Se Francesco Salinari e Giulia Mazza avessero incontrato musicoterapisti che non sapevano suonare o si arrangiavano in qualche modo, utilizzando musiche registrate o altro ancora, come sarebbe stato il loro futuro? Come fanno i genitori a riconoscere il professionista preparato? È chiaro che soltanto una normativa governativa su questa nuova professione potrà fare una selezione per offrire agli utenti qualcosa di credibile.

Torniamo all’evento di Rapallo. È la prima volta che una persona sorda è in grado di suonare? No, accade da almeno trent’anni.
È la prima volta che un bambino con diagnosi di autismo diventa pianista? No, è accaduto e sta accadendo ancora.

Nel libro "Il corpo vibrante" sono documentate le prove di ascolto su 485 bambini sordi, tutti che giocano, ridono, parlano, cantano e suonano! Una musicoterapia efficace per giungere a questi risultati richiede al musicista un’apertura culturale che gli consenta di conoscere le relazioni fra ritmo, suono, ordine, numero, linguaggio parlato. La musica è dentro a tutto questo. Occorrono fondamenti culturali solidi, conoscenza della musica, della composizione musicale, della pratica strumentale per addentrarsi in questo mondo.
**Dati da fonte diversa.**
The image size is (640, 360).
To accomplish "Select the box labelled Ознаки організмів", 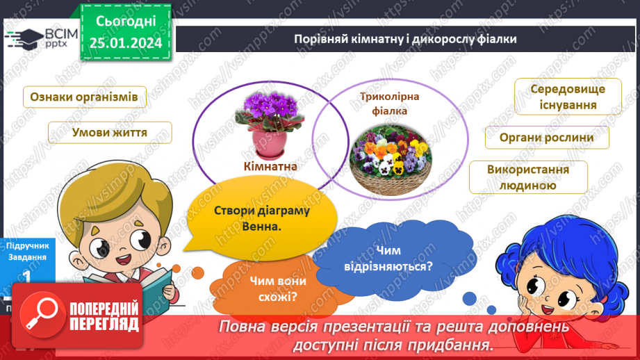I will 84,97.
Una scelta di questo tipo non si concilia con i corsi di musicoterapia (tuttora privati) aperti a chi non sa suonare, non si concilia con chi crede di poter imparare online, in una manciata di ore, in una serie di incontri limitati nel tempo.
La responsabilità non cade certo sui corsisti ma su chi è responsabile del corso, su chi pensa che, per fare musicoterapia con i bambini con la sindrome di Down, bambini cerebrolesi, autistici, sordi, ciechi, sordociechi, iperattivi, con DSA ecc. non occorre saper suonare.

A queste condizioni il bambino sordo diventa sordomuto, l’autistico rimane incastrato nelle sue stereotipie, il bambino con la sindrome di Down parlerà a fatica (e sarà ascoltato?), il bambino cerebroleso peggiorerà nel tempo ecc.
Il prof. Del BO, direttore dell’Istituto di Audiologia dell’Università di Milano, parlava della morte civile. Possiamo inventarci una musicoterapia senza competenze musicali adatta alle cure palliative per la morte civile?

In vari corsi di musicoterapia si insegna che questa attività è fonte di frustrazioni!

L’evento/concerto di Rapallo è stato portatore di gioia e serenità, quella gioia e serenità che occorre per affrontare i problemi, quelli veri, presenti nella società, nell’operare scelte di responsabilità. L’evento/ concerto di Rapallo ha dimostrato la validità di ciò che è scritto nella legge 104: la disabilità diventa una risorsa.